## AVAILABLE RECORDS

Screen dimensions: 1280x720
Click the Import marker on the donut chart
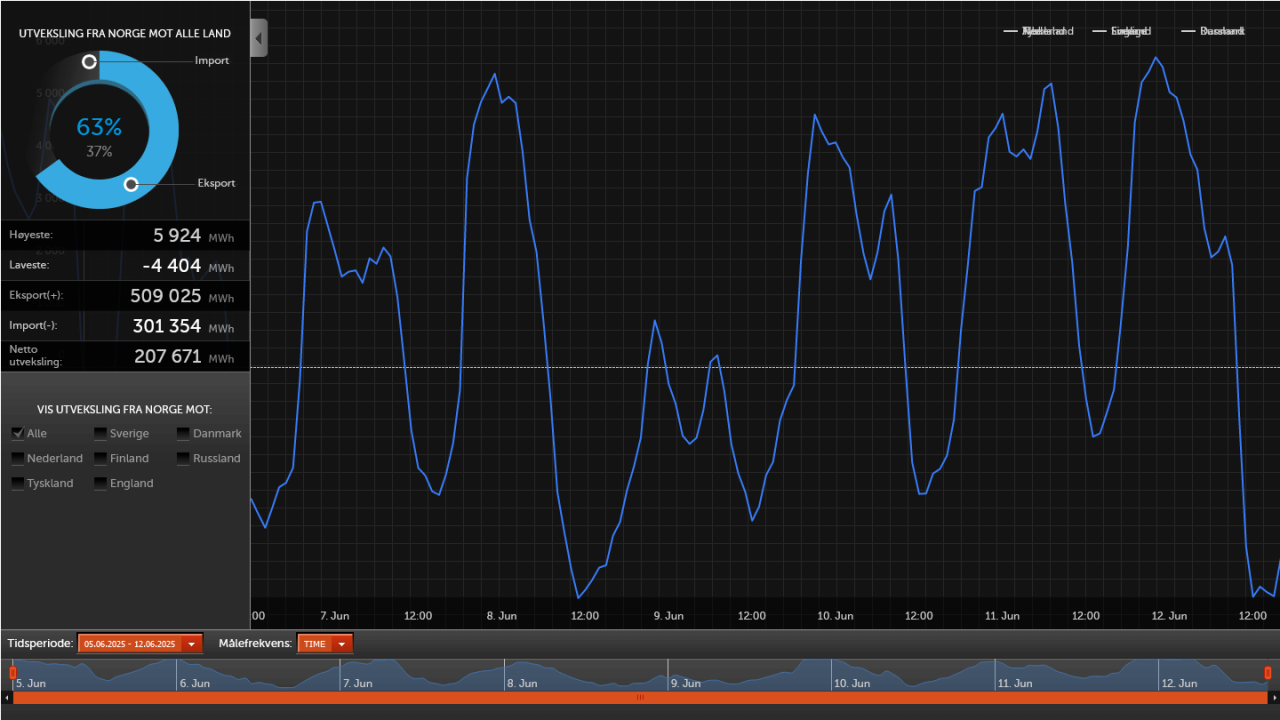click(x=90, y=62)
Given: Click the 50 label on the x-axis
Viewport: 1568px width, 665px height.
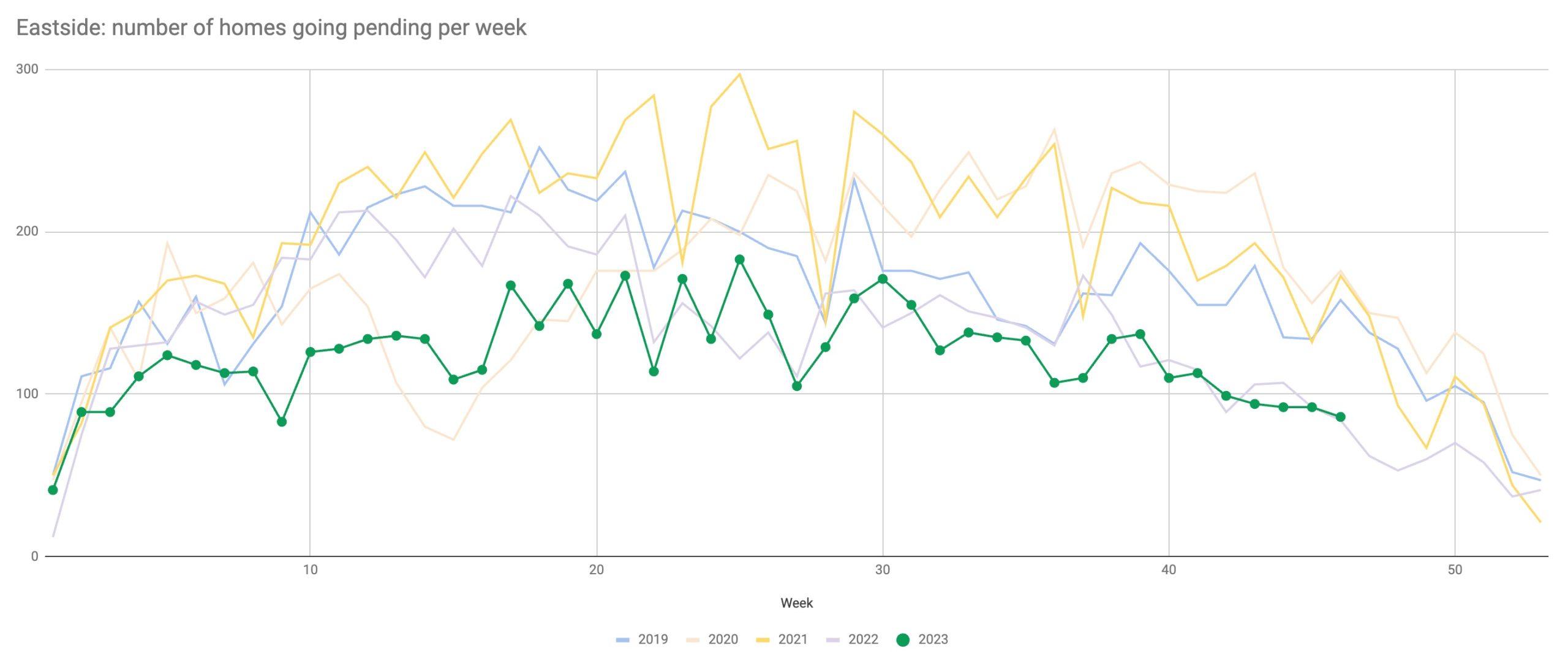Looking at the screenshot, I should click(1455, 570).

...

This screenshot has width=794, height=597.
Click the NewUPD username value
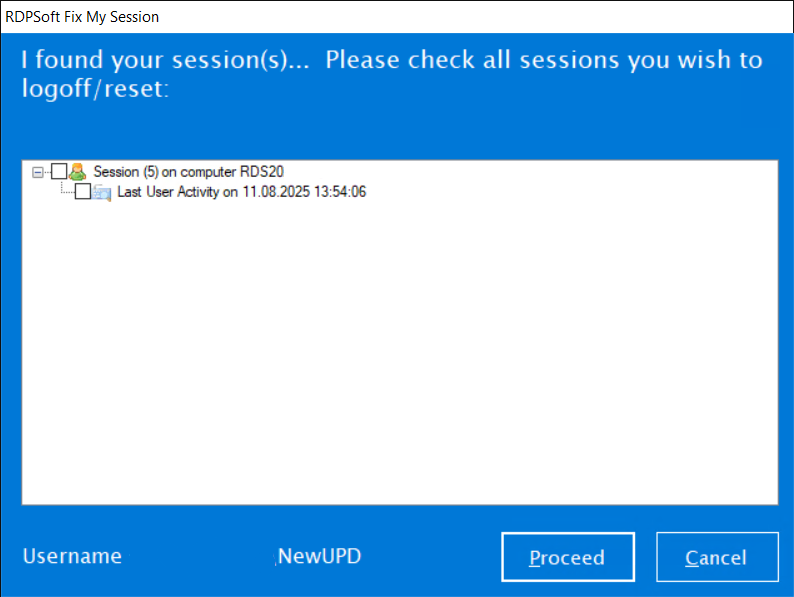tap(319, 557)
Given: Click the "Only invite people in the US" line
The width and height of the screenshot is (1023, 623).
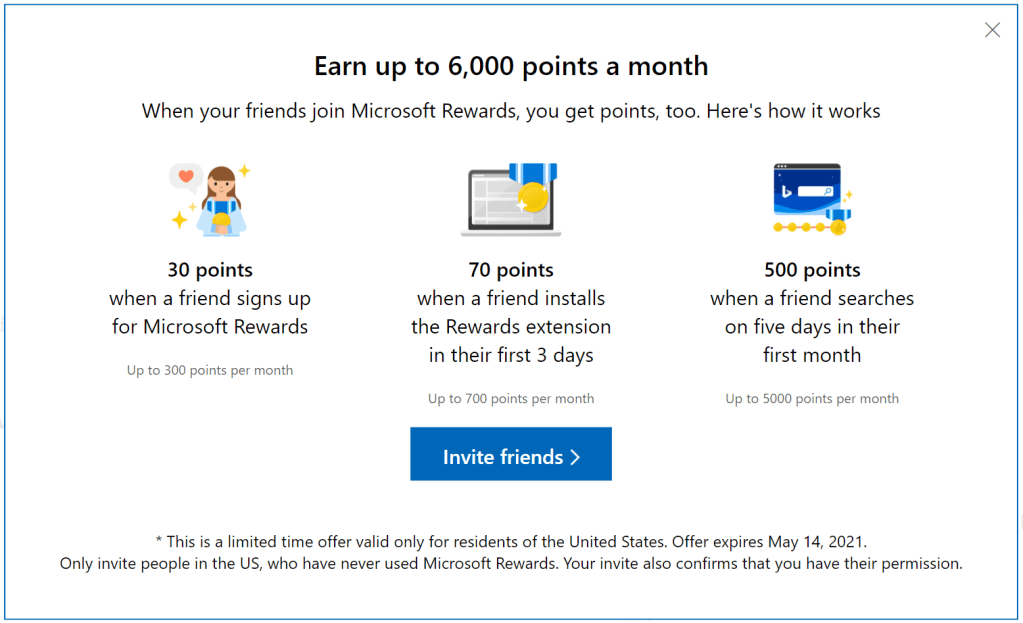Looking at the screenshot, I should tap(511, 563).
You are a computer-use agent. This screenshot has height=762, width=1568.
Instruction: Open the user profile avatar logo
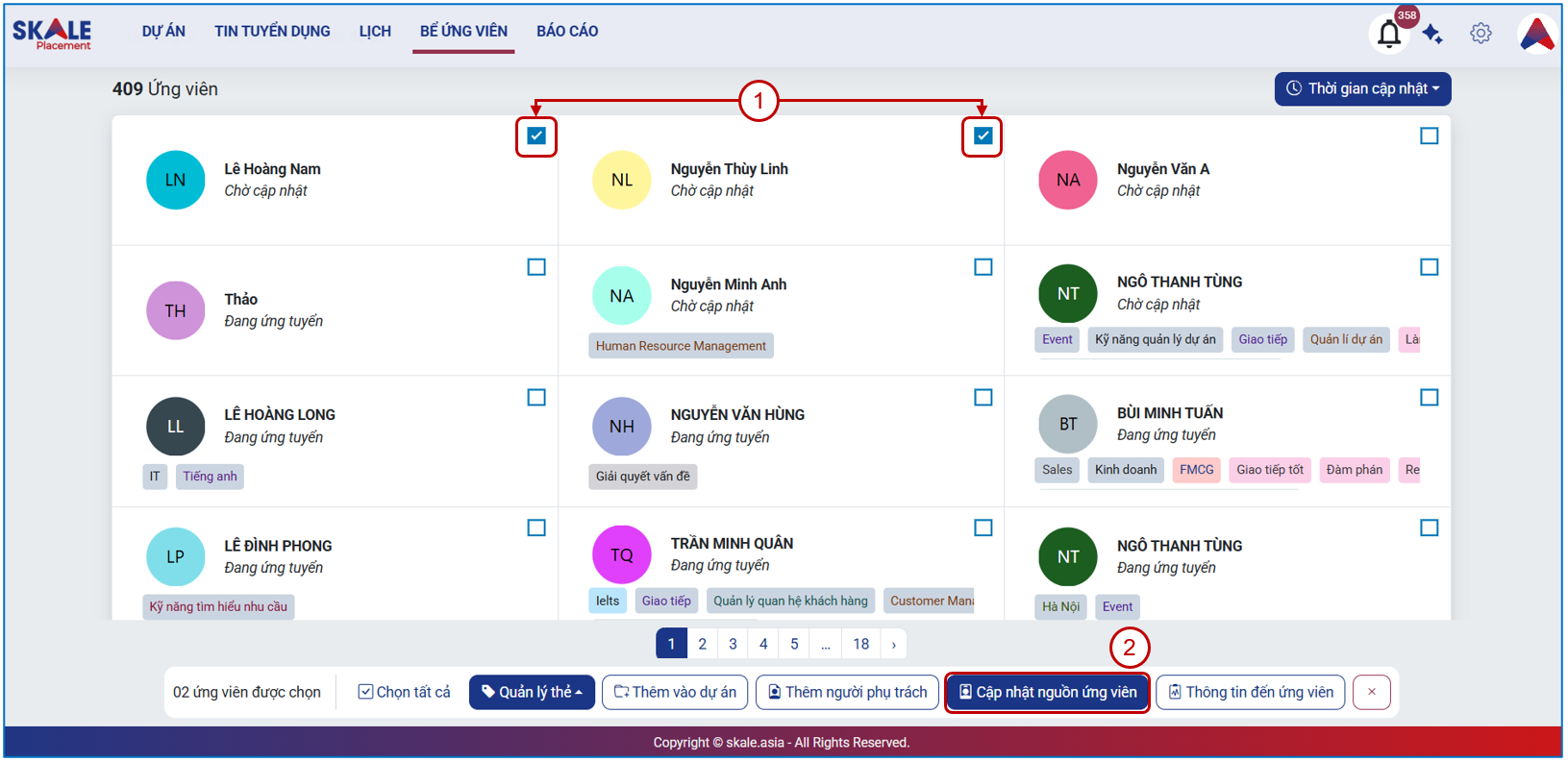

...

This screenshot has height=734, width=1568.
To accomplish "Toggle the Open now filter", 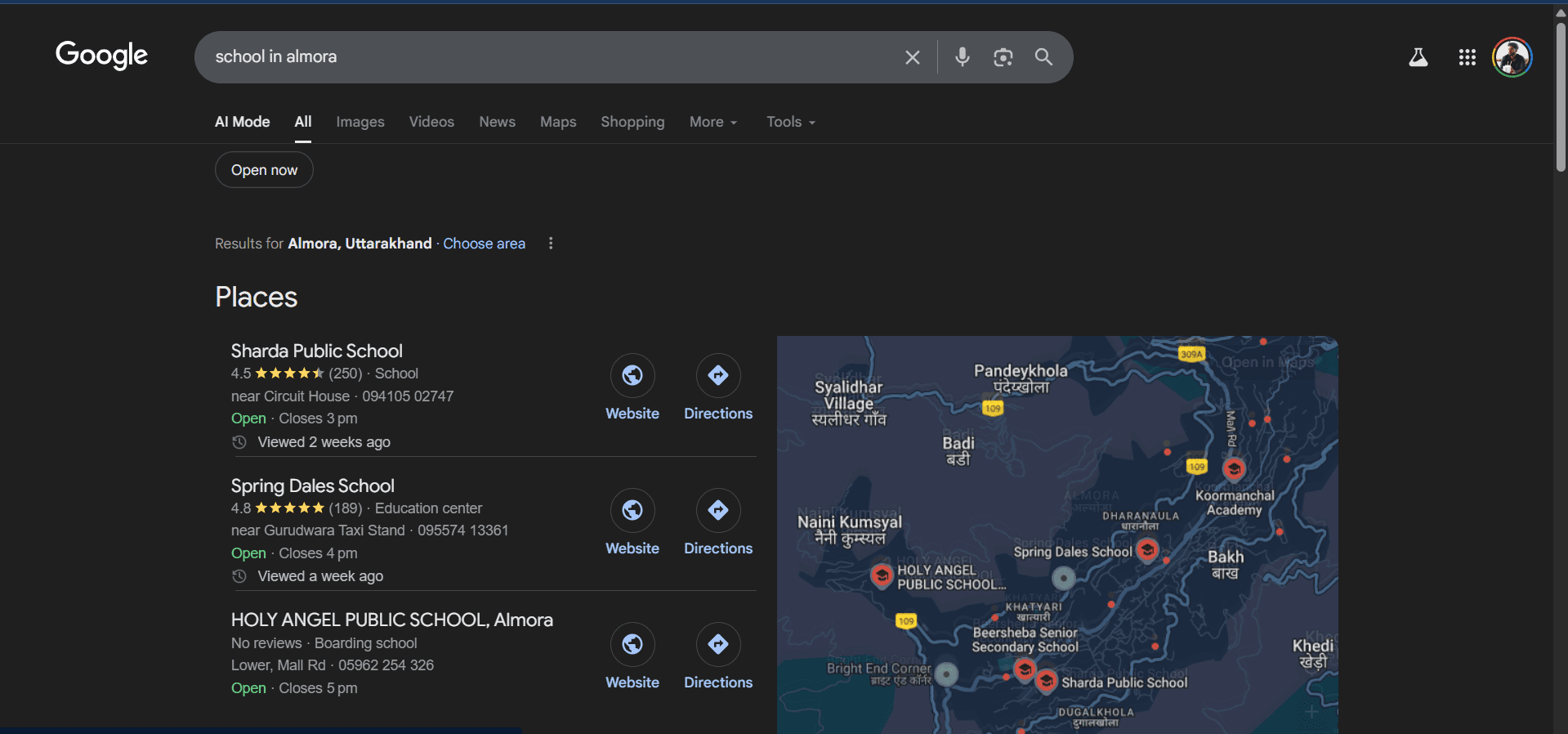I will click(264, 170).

## REQUIREMENTS
Pick out every line in the records above that contains the word "height", and copy each one. Case counts.

## FINAL ANSWER
Viewport: 1568px width, 665px height.
This screenshot has width=794, height=597.
The width and height of the screenshot is (1023, 623).
You are a computer-use agent. This screenshot has height=762, width=1568.
This screenshot has height=734, width=1568.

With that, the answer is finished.